** Provided material **
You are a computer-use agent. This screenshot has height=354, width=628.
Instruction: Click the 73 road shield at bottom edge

---

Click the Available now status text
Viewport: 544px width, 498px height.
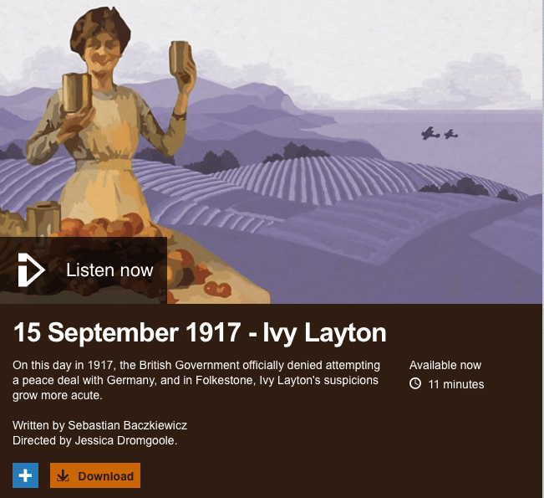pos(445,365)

** About this exercise **
Tally the lines of the entries that carry the word "Click" and say only that number.

** Solution to this task **
2